__Directive__: Can you copy the piece below about young Albion full-back Mick Kerslake word for word, from start to finish?

__Document section__:
In any football club with ambition there needs to be players in the shadows waiting for their chance. History is full of unknowns having sensational debuts and then coming through to make a place their own.

Many current internationals have started in just this way and here at the Goldstone we have a young full-back who has spent this season waiting for his chance.

Mick Kerslake signed for the Albion last May after three seasons on the professional staff at Fulham. He came very close to playing in the first team just before Christmas and would have played against Queens’ Park Rangers in the friendly that was cancelled in January. Supporters though are still awaiting his debut in Albion’s first team.

Mick was born in Bethnal Green 21 years ago, the son of a docker. He has two brothers and a sister, and his younger brother is already showing talent on the soccer field. He’s a regular with Spurs youngsters and plays for his school in Stepney.

__Items__:
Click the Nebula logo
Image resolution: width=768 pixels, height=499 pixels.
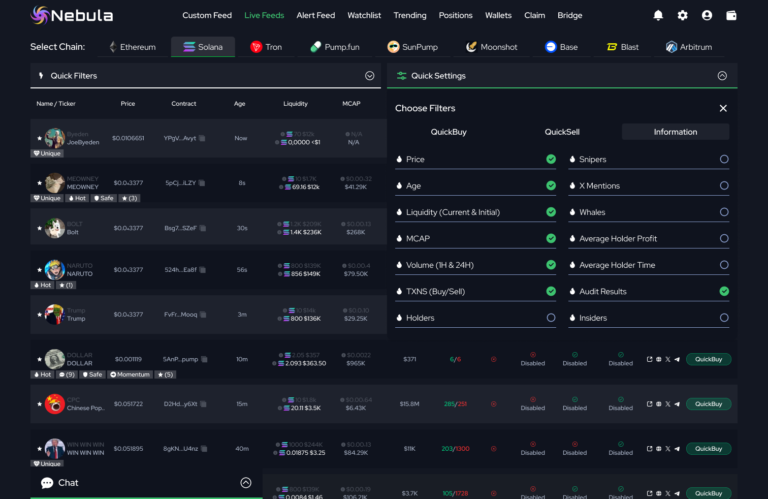[72, 16]
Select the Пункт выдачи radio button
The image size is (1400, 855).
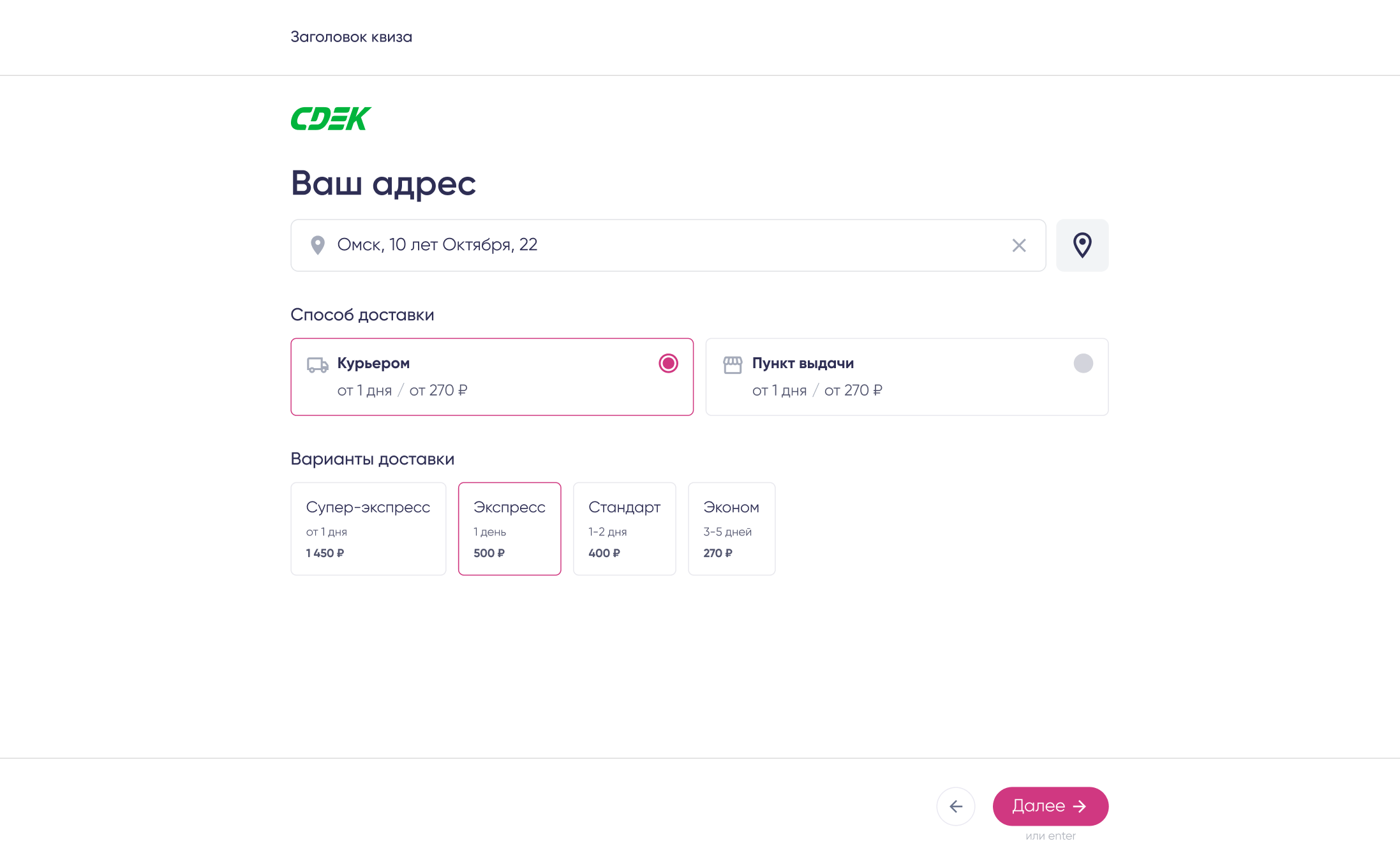coord(1083,364)
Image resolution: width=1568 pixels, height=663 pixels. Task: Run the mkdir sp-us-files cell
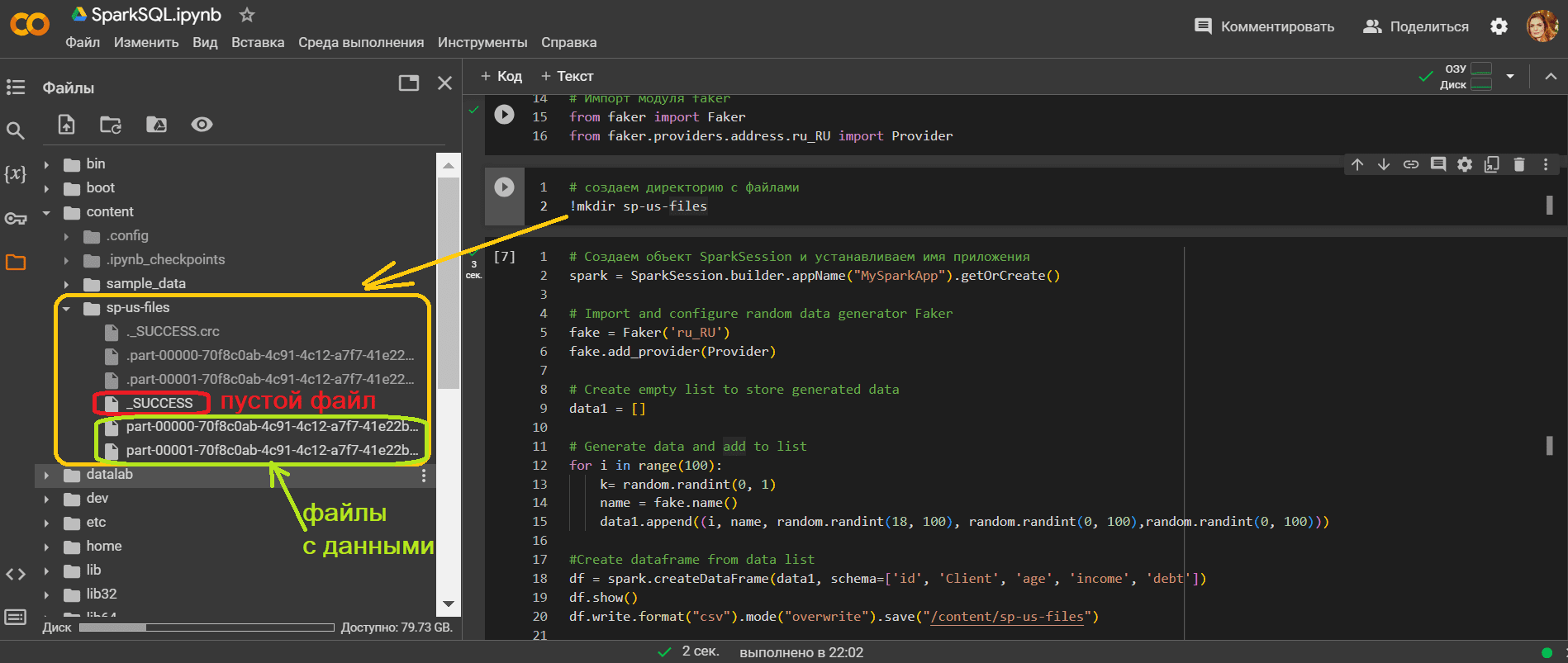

__Written solution__:
In any football club with ambition there needs to be players in the shadows waiting for their chance. History is full of unknowns having sensational debuts and then coming through to make a place their own.

Many current internationals have started in just this way and here at the Goldstone we have a young full-back who has spent this season waiting for his chance.

Mick Kerslake signed for the Albion last May after three seasons on the professional staff at Fulham. He came very close to playing in the first team just before Christmas and would have played against Queens’ Park Rangers in the friendly that was cancelled in January. Supporters though are still awaiting his debut in Albion’s first team.

Mick was born in Bethnal Green 21 years ago, the son of a docker. He has two brothers and a sister, and his younger brother is already showing talent on the soccer field. He’s a regular with Spurs youngsters and plays for his school in Stepney.